Beyond simple intuition, we can show that this relationship holds weight starting with the assertion that \(Y=y\) if and only if we have exactly \(y\) of our Bernoulli random variables equaling \(1\) and the remaining \(n-y\) equaling \(0\). We also know that the vector \((X_1,...,X_n)\) has \(\binom{n}{y}\) possible values that have our desired number of zeroes and ones. All of these vector configurations have a probability of occurring that is tied to the parameter \(p\), since each element of the each vector has a probability \(p\) of being a one and probability \(1-p\) of being a zero. Therefore, the probability of each individual vector is \(p^y (1-p)^{n-y}\), and the probability that \(Y=y\) is the sum of all these vector probabilities, which equates to \(\binom{n}{y} p^y (1-p)^{n-y}\). This result shows our proposed relationship is correct, because it is the pf of the binomial distribution.

For Continuous Joint Distributions

Functions of continuous joint distributions follow the same behavioral path, but with the standard "we’re now working with the reals" twist. Put directly: it’s once again time to integrate. To set things up let’s say that we have a set of random variables \(\textbf{X} = (X_1,...,X_n)\) that have a joint pdf \(f\), and that \(\textbf{Y} = r(\textbf{X})\). We will also define a set \(A_y=\{\textbf{x}|r(\textbf{x})\leq y\}\) for each value \(y\) (which is very similar to the \(A\) in [pf_dis1]). Then we define the cdf of \(Y\) to be

\[\label{pf_cont1} G(y) = \int_{A_y}\dots\int f(\textbf{x})d\textbf{x}\]

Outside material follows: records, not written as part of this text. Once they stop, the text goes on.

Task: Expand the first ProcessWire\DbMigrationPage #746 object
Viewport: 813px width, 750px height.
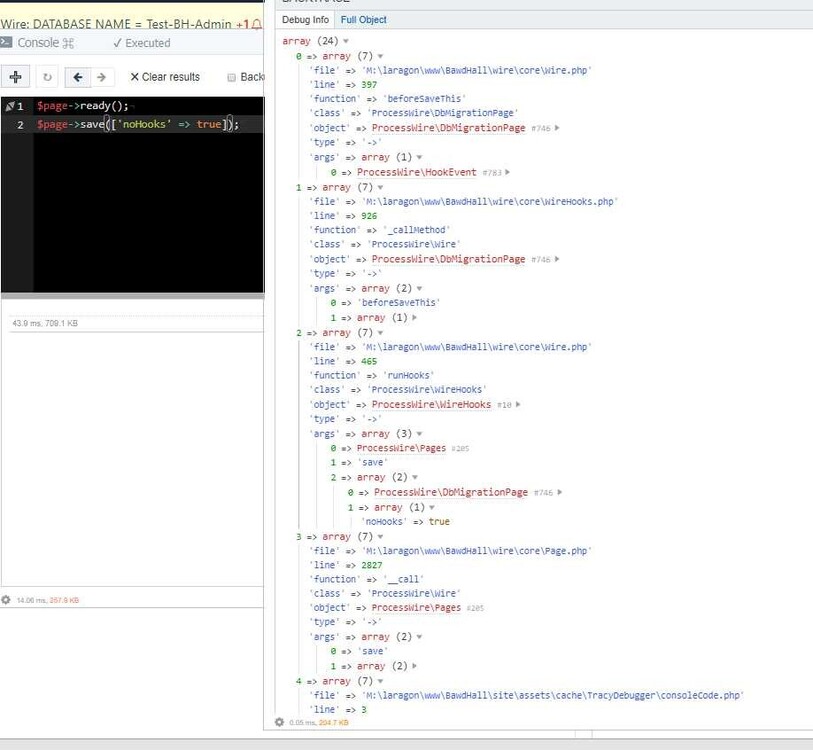Action: tap(557, 128)
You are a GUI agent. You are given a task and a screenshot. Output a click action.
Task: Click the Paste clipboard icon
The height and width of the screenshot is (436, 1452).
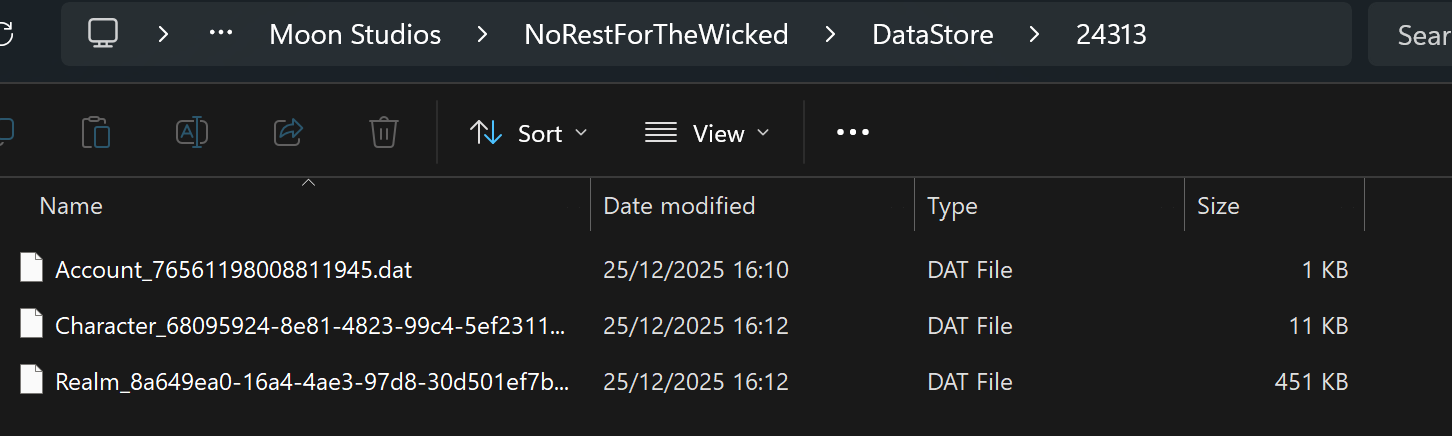pyautogui.click(x=96, y=133)

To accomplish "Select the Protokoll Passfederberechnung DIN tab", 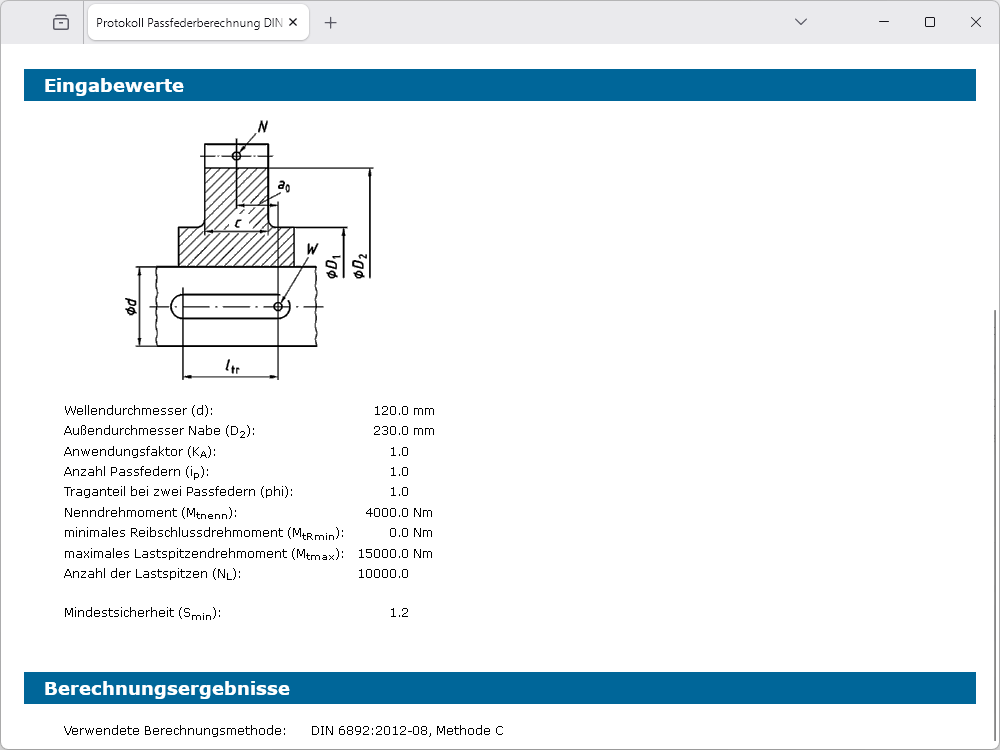I will pos(188,23).
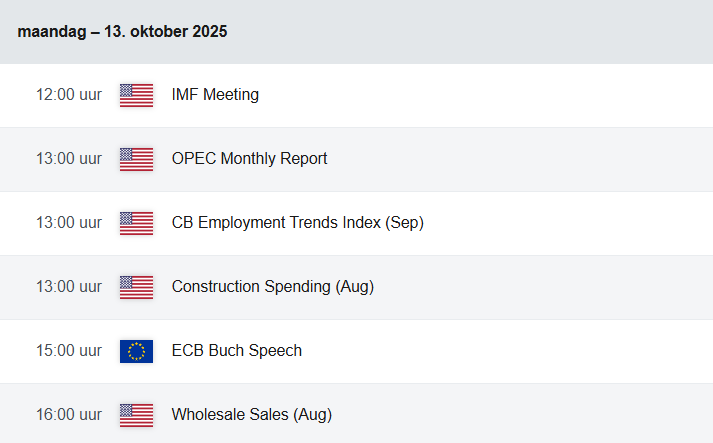
Task: Click the 13:00 uur time beside Construction Spending
Action: (x=69, y=287)
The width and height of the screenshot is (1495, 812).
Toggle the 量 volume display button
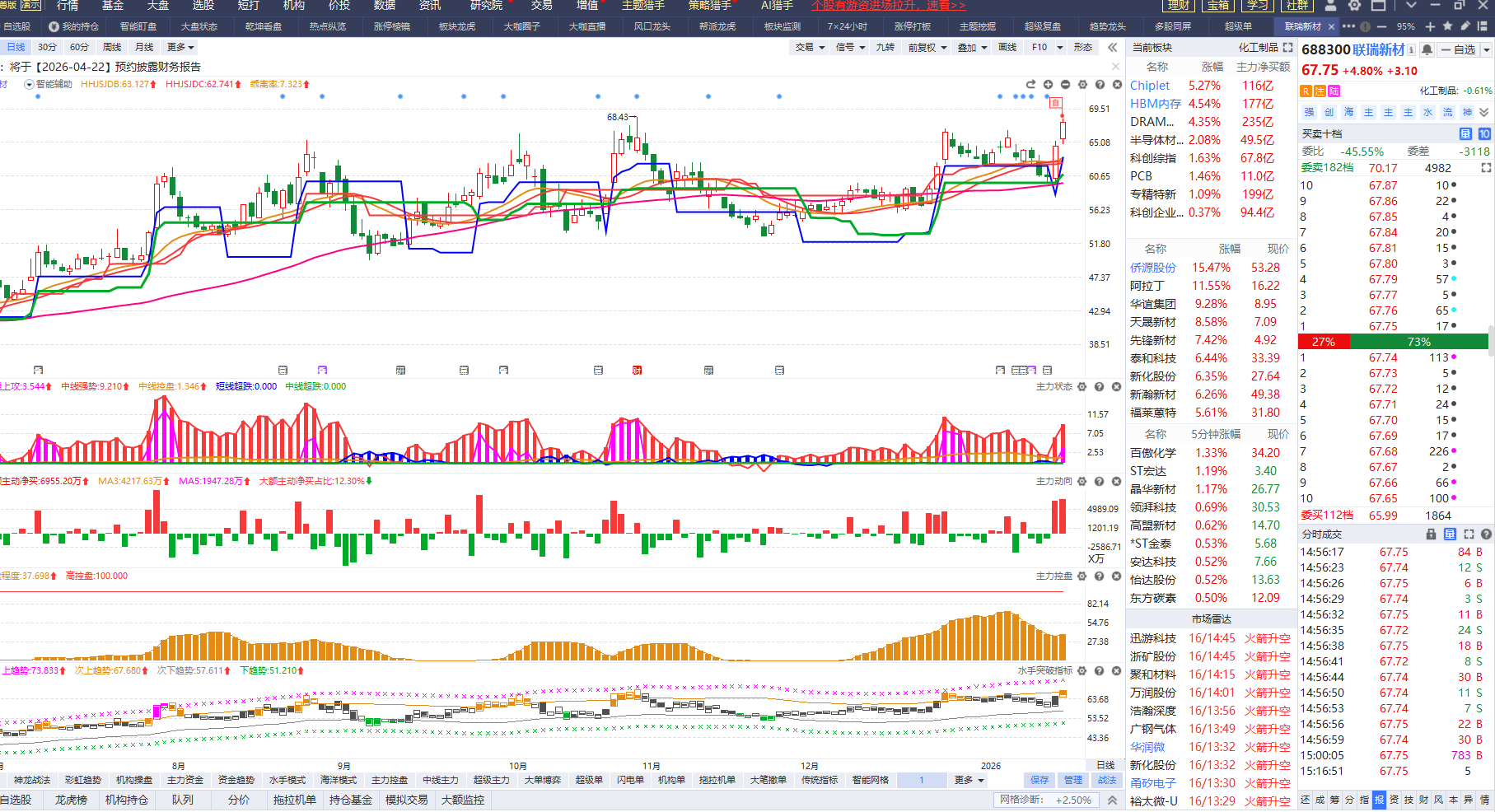point(1465,133)
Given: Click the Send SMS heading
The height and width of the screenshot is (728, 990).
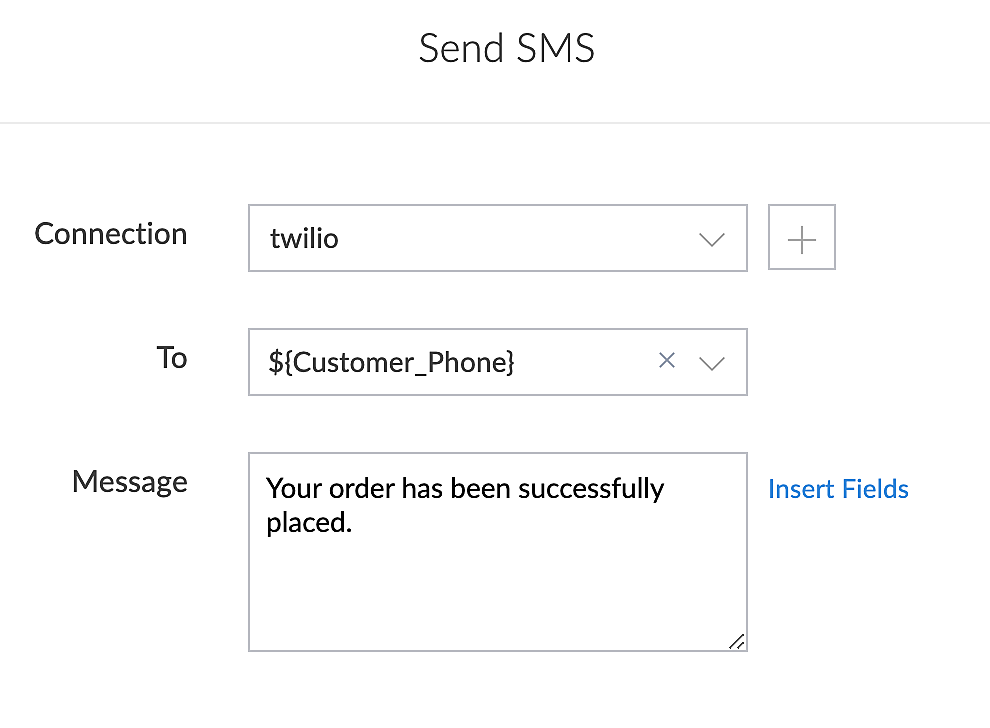Looking at the screenshot, I should tap(506, 49).
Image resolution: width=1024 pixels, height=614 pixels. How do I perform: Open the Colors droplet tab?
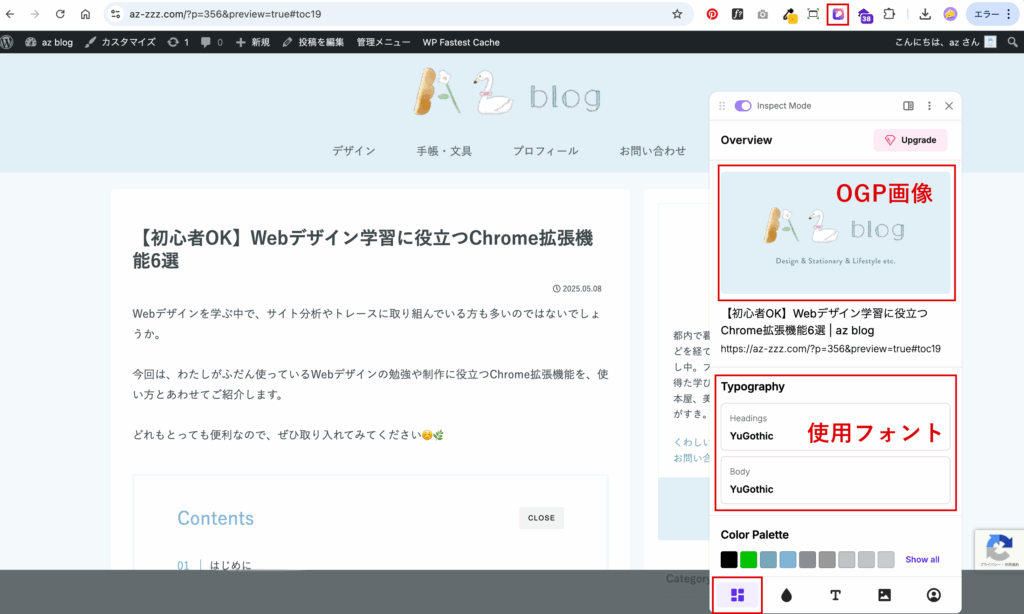[x=786, y=595]
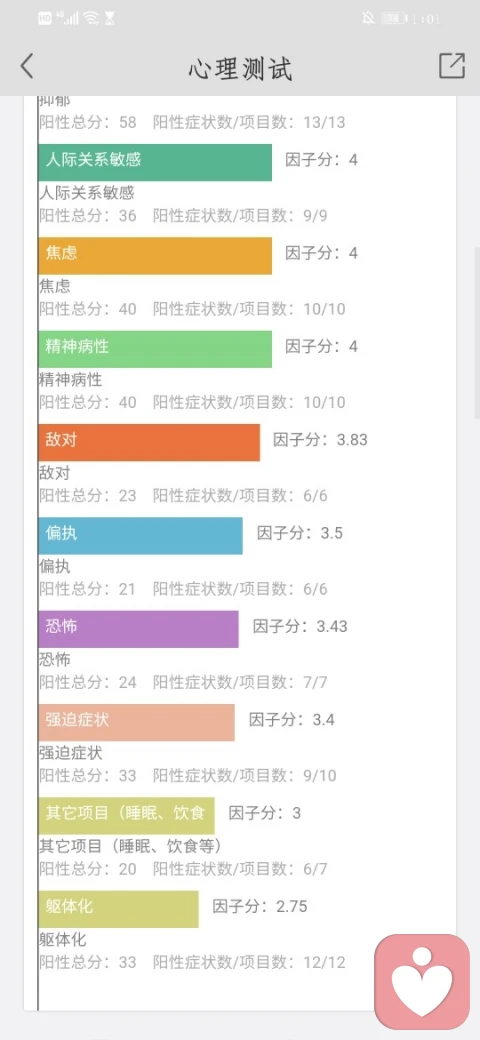This screenshot has height=1040, width=480.
Task: Tap the back arrow icon
Action: click(x=27, y=66)
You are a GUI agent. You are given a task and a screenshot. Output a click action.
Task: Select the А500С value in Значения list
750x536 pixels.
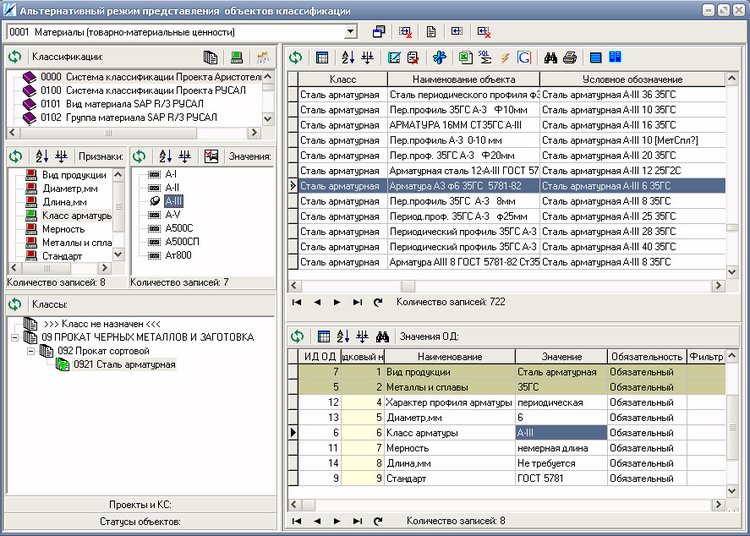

We get this definition from the equality

\[G(y)=P(Y\leq y)=P(r(\textbf{X})\leq y)=P(\textbf{X}\in A_y)\]

whose final term \(P(\textbf{X}\in A_y)\) is equivalent to [pf_cont1].  

We can also find the pdf \(Y\) by taking the derivative of \(G\), so long as \(Y\) is continuous.

Bivariate Linear Functions

In 2.2.1 we showed how we can find the pdf of a linear function of a single variable. Here we’ll expand upon such univariate functions to develop cdfs and pdfs for linear functions of two variables. Although this won’t quite reach the point of having a general form for linear functions of an arbitrary number of random variables, we’ll still make good progress towards that here.  

Suppose we have the joint pdf \(f\) of two random variables \(X_1\) & \(X_2\), and let \(Y=m_1 X_1 + m_2 X_2 + b\) (where \(m_1 \neq 0\)). Then the pdf \(g\) of \(Y\) (which will have a continuous distribution) will be

\[\label{lin_2} g(y)=\int_{-\infty}^{\infty}f\left(\dfrac{y-b-m_2x_2}{m_1}, x_2\right)\dfrac{1}{|m_1|}dx_2\]

To prove [lin_2] we will use essentially the same process used to show [pf_cont1]. We begin by creating our \(A_y = \{(x_1,x_2)|m_1x_1+m_2x_2+b\leq y\}\), and then setting up our integral for \(G\) (while assuming \(m_1>0\))

\[\label{lin_3} G(y) = \int_{A_y}\int f(x_1,x_2)dx_1dx_2=\int_{-\infty}^{\infty}\int_{-\infty}^{(y-b-m_2x_2)/m_1}f(x_1,x_2)dx_1dx_2\]

To proceed we need to modify the inner integral by carrying out a change of variables. The change we’ll use is \(z=m_1x_1+m_2x_2+b\), which becomes \(x_1 = \dfrac{z-m_2x_2-b}{m_1}\) with \(dx_1 = \dfrac{dz}{m_1}\). Plugging this in causes the inner integral to become

\[\label{lin_4} \int_{-\infty}^{y}f\left(\dfrac{z-b-m_2x_2}{m_1}, x_2\right)\dfrac{1}{m_1}dz\]

that we can insert into [lin_3] to create

\[\begin{aligned} G(y) &= \int_{-\infty}^{\infty}\int_{-\infty}^{y} f\left(\dfrac{z-b-m_2x_2}{m_1}, x_2\right)\dfrac{1}{m_1}dzdx_2 \\ &= \int_{-\infty}^{y}\int_{-\infty}^{\infty} f\left(\dfrac{z-b-m_2x_2}{m_1}, x_2\right)\dfrac{1}{m_1}dx_2dz\end{aligned}\]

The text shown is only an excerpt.